Global Market Overview: Limes

By Hari Yellina
Representational Photo by Luis Rivera on Unsplash

Mojitos and gin and tonics are typical summertime beverages in the northern hemisphere, but what else do these two drinks have in common? Lime, obviously! The exotic citrus is currently in high demand in Europe, but the supply is fewer than usual due to tight phytosanitary regulations in Brazil, the main origin country. This isn’t necessarily bad news however; lower supplies and high demand means attractive prices, and this is set to continue for some time. The market is more balanced in North America, but sales of a unique lime type, the Tahitian lime, have increased dramatically in Colombia.


The last few weeks have seen great lime market growth. In Europe, there are hardly any stocks, and the weekly arrivals are sold immediately”, says a Dutch importer. It is anticipated that the amounts would only decline in the upcoming weeks as a result of Brazil’s tight phytosanitary regulations, which will increase sales costs.


France’s lime market has been stable for a while. Prices per box are higher than 11 euros, ranging from 12 to 15 euros. Generally speaking, it has been a few years since the exotic fruit gained popularity in France, especially as a result of the mojito, a popular summer beverage. On the French market, demand is strong despite the high prices. Brazil is currently the major origin country on the French market, with products of rather high quality.

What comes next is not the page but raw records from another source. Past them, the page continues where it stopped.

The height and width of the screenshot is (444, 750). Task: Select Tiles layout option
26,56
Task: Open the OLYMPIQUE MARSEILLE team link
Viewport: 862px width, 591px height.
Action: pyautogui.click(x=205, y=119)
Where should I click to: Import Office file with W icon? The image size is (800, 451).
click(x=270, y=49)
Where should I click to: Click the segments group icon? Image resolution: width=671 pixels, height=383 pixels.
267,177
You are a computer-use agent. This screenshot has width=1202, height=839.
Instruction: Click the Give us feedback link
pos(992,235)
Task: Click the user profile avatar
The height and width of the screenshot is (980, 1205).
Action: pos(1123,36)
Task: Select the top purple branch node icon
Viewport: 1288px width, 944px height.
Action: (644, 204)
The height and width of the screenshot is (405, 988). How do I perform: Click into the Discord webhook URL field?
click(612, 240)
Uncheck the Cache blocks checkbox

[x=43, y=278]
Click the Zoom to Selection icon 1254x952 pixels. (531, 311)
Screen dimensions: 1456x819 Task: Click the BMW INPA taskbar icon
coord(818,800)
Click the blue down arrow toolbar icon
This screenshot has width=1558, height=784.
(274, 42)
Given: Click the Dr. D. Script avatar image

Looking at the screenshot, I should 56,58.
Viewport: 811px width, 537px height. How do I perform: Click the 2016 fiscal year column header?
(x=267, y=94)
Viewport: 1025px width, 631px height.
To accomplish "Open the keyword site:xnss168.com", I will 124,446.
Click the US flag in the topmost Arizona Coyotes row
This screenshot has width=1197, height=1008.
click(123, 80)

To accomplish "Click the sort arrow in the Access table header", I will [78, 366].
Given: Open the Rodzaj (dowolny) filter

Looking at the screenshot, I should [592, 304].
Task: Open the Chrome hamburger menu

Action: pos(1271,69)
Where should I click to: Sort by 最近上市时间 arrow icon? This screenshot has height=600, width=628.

For a few weeks, there has been a significant demand for limes across the European market, but especially in the Spanish market. However, there is a lot of instability, uncertainty, and irregularity in the arrivals of limes to European ports, not only because of the weather, serious logistical issues, significant cost increases resulting from ongoing increases in freight rates, transportation at destination, dollar/euro parity, etc., but also because of a new factor, canker, which is significantly reducing the amount of limes leaving Brazil. Canker is a disease that has just been discovered in limes, and it is destroying fruit in European ports as well as recently in Brazilian ports, where severe sanitary regulations and limits are being put in place. As a direct consequence, lime costs have skyrocketed at origin and in the coming weeks will really show to what extent the market and prices are affected.